Business owners a few years into the game make the best MBA students, says Fisher from Gibs. ”They’re radically invested in what they’re learning because they usually paying for it out of their own business’s pocket, they’ve got a big-picture overview of business, they’re not just coming from a specialist background, they genuinely want to learn and grow and they can apply their learning very quickly,” he says.

“Over the years we’ve had a number of people in that position — started their own business, it’s five or six years down the line, and they want to take the business to the next level.”

For Fisher, the idea behind an entrepreneurship course is to teach as much as possible before the business is started. It helps to avoid some of the expensive mistakes beginner business owners inevitably make. And a good entrepreneurship course, as opposed to a general business-management course, teaches business principles from a start-up perspective — how to build an HR system from scratch, for example, as opposed to just learning the broad principles of an existing HR system.

But not all entrepreneurship courses do this. Wolfgang Thomas, an economist who teaches at the Stellenbosch Graduate School of Business, describes ”an ambivalence” which infuses the entrepreneurship training industry. For some, it is an attempt to teach a kind of innovative thinking that all managers can use — especially those in big corporations — what’s called “intrapreneurship” in management jargon. Others try to teach the practical processes of starting up a business. And then there are those who try to teach business start-up as a form of art.

Martin Challenor of Graduate School of Business at the University of KwaZulu- Natal says his course teaches “intangible things” such as courage, perseverance and “that it’s OK to be an entrepreneur”. His exam question remains the same every year: “Defend the statement: ‘Entrepreneurs are national heroes’ ”.

Where does the puffery come from that often make entrepreneurship teachers sound like missionaries, even in courses where the focus is on practical skills? Fisher reckons it was inherited from a style of lecturing at Harvard University in the US, where the first entrepreneurship course was offered in 1947.

“It’s a mind game,” says Myres. “Starting a business and persisting in a business is a mind game. You need some of that flaky stuff.” And maybe it’s that flaky stuff with a bit of practical application and some empirical research thrown in for good measure with a solid dose of good luck that just might be the makings of South Africa’s next great entrepreneur.

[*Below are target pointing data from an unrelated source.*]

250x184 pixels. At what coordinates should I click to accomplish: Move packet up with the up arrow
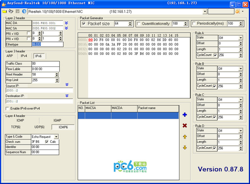[185, 137]
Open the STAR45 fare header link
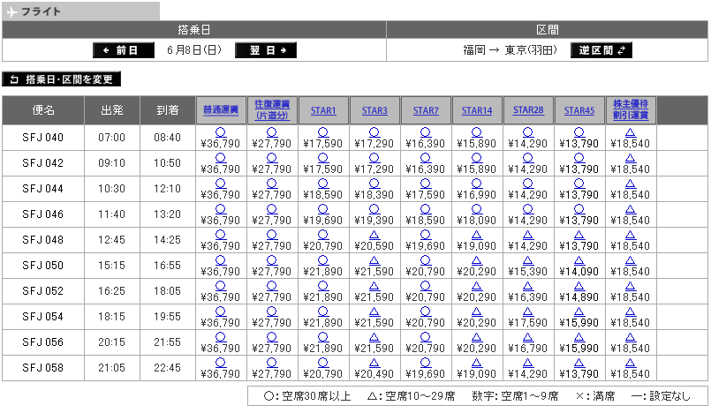This screenshot has width=711, height=413. tap(579, 110)
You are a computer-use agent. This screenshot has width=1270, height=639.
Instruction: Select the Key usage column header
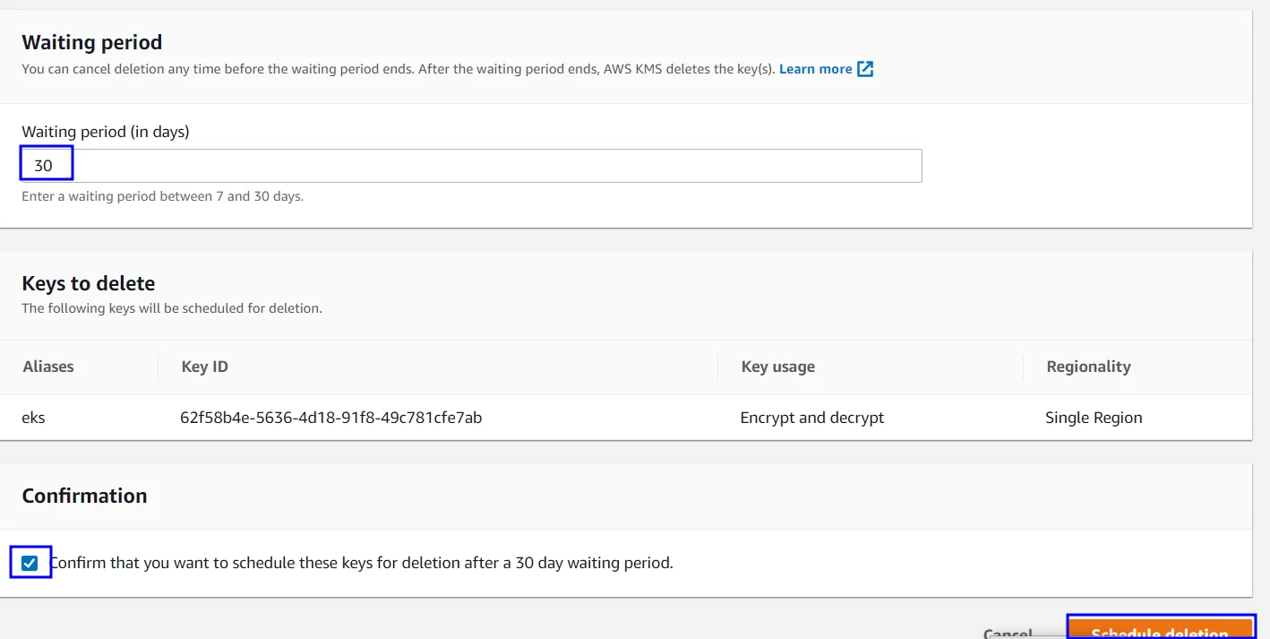click(777, 367)
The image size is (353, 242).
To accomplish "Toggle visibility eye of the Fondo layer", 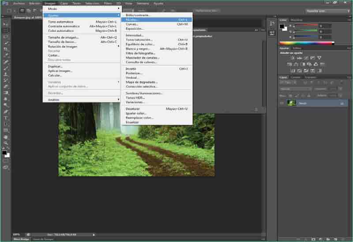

Those who know what it takes


Anita Roddick
founder of the Body Shop
‘They will not teach you the most crucial thing of all: how to be an entrepreneur. They might also sap what entrepreneurial flair you have as they force you into the template called an MBA pass.”


Richard Branson
founder of Virgin Atlantic
‘So I think there’s nothing wrong with a formal education as long as you don’t let it stunt you if you want to become an entrepreneur— when you actually go out and you are willing to take risk and you are willing to fall flat on your face and you are willing, you know, to have the embarrassment of actually going bankrupt.’


Adrian Gore
founder of Discovery
”You need a coalescing of vision and dream, as idealistic as that is, with very nuts-and-bolts financial skills. I think that’s the art.”


Craig Newmark
founder of Craigslist
”We don’t have much in the way of a business strategy. Like no business plan. Which I say to torment all my friends who are vice-chancellors or [have] MBAs. That’s always entertaining. The deal is, it’s a mixture of luck and persistence.”